And if those simulations you are running inside of this program were sufficiently detailed, then they could be conscious. This comes back to our earlier discussion of what is conscious. But I think a sufficiently detailed computer simulation of the mind could be conscious

You could then have a super intelligence that could process by thinking about things could create sentient beings, maybe millions or billions or trillions of them, and their welfare would then be a major ethical issue. They might be killed when it stops thinking about them, or they might be mistreated in different ways. And I think that would be an important ethical complication in this context


Questioner: Eliezer suggests that one of the many problems with arbitrary stamps in AI space is that human values are very complex. So virtually any goal system will go horribly wrong because it will be doing things we don’t quite care about, and that’s as bad as paperclips. How complex do you think human values will be?

Nick: It looks like human values are very complicated. Even if they were very simple, even if it turned out its just pleasure say, which compared to other things of what has value, like democracy flourishing and art. As far as we can think of values that’s one of the more simplistic possibilities. Even that if you start to think of it from a physicalistic view, and you have to now specify which atoms have to go how and where for there to be pleasure. It would be a pretty difficult thing to write down, Like the Schrödinger Equation for pleasure.

So in that sense it seems fair that our values are very complex. So there are two issues here. There is a kind of technical problem of figuring out that if you knew what our values are, in the sense that we think that we normally know what our values are, how we could get the AI to share those values, like pleasure or absence of pain or anything like that.

And there is the additional philosophical problem which is if we are unsure of what are values are, if we are groping about in axiology trying to figure out how much to value different things, and maybe there are values we have been blind to today, then how do you also get all of that on board, on top of what we already think has value, that potential of moral growth? Both of those are very serious problems and difficult challenges.

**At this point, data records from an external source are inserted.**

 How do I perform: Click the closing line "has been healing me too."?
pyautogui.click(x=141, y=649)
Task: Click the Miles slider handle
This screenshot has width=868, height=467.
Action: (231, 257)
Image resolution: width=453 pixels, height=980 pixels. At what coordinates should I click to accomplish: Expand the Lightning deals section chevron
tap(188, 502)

There are a number of different ways you can try to go. One approach that is interesting is what we might call is indirect normativity. Where the idea is rather than specifying explicitly what you want the AI to achieve, like maximizing pleasure while respecting individual autonomy and pay special attention to the poor. Rather than creating a list, what you try to do instead is specify a process or mechanism by which the AI could find out what it is supposed to do.

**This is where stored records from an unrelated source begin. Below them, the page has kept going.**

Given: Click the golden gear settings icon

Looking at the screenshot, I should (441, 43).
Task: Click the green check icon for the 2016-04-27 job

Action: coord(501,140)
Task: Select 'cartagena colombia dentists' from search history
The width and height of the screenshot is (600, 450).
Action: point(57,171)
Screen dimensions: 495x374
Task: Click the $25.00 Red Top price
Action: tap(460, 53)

One of these ideas that has come out is this idea Coherent Extrapolated Volition, where the idea is if you could try to tell the AI to do that which we would have asked it to do if we had thought about the problem longer, and if we had been smarter, and if we had some other qualifications. Basically, if you could describe some sort of idealized process whereby we at the end, if we underwent that process would be able to create a more detailed list, then maybe point the AI to that and make the AI’s value to run this process and do what comes out of the end of that, rather than go with where our current list gets us about what we want to do and what has value.


Questioner: Isn’t there are risk that.. the AI would decide that if we thought about it for 1000 years really, really carefully, that we would just decide to just let the AIs to take over?

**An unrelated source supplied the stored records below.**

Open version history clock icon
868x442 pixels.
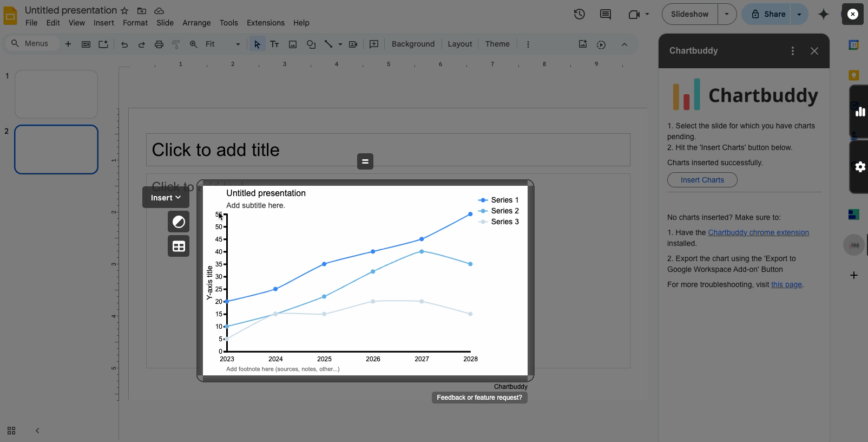tap(580, 14)
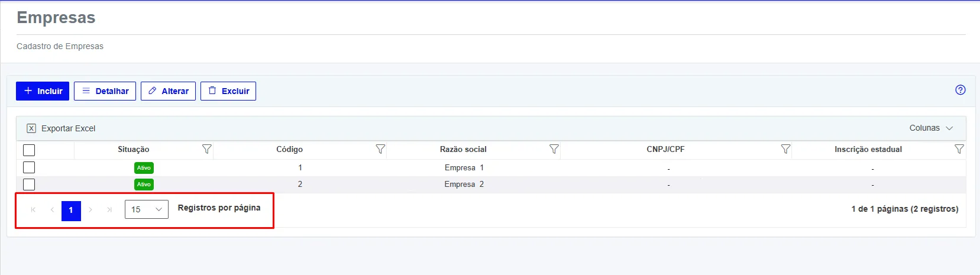Tick the Empresa 2 row checkbox

29,185

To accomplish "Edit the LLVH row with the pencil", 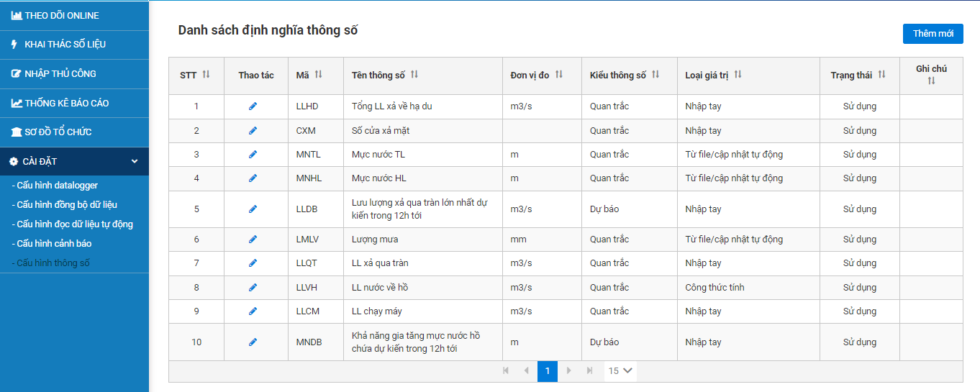I will [x=253, y=288].
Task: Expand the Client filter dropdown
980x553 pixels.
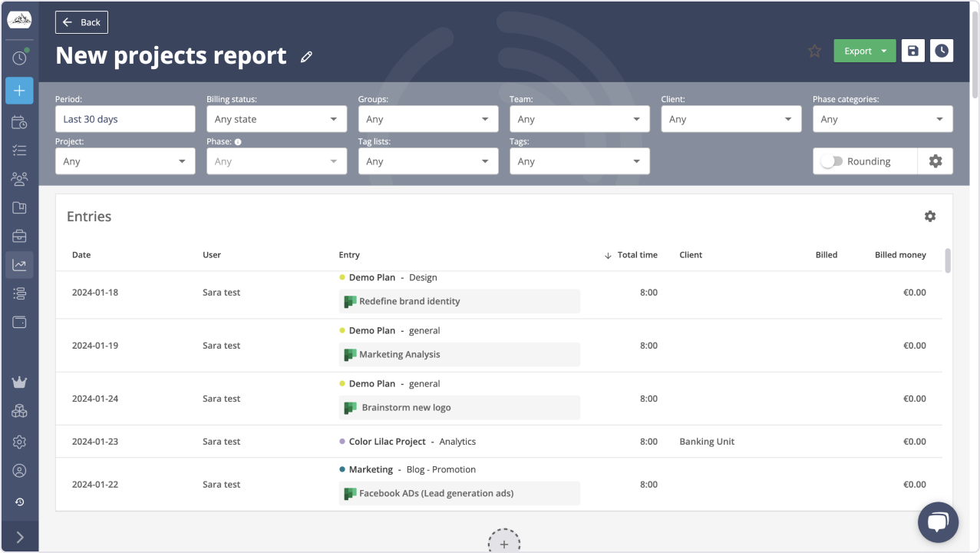Action: (x=730, y=118)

Nick: Yeah, that seems to be a possibility. And then that raises some interesting questions. Like if that is really what our CEV would do. Let’s assume that everything has been implemented in the right way, like there is no flaw on the realization of this. So how should we think about this?

Well on the one hand, you might say if this is really what our wiser selves would want. What we would want if we were saved from these errors and illusions we are suffering under, then maybe we should go ahead with that. On the other hand, you could say, this is really a pretty tall order. That we’re supposed to sacrifice not just a bit, but ourselves and everybody else, for this abstract idea that we don’t really feel any strong connection to. I think that’s one of the risks, but who knows what will be the outcome of this CEV?

And there are further qualms one might have that need to be spelled out. Like exactly whose volition is it that is supposed to be extrapolated. Humanity’s? Well then, who is humanity? Like does it include past generations for example? How far back? Does it include embryos that died?

Who knows whether the core of humanity is nice? Maybe there are a lot of suppressed sadists out there, that we don’t realize, because they know that they would be punished by society. Maybe if they went through this procedure, who knows what would come out?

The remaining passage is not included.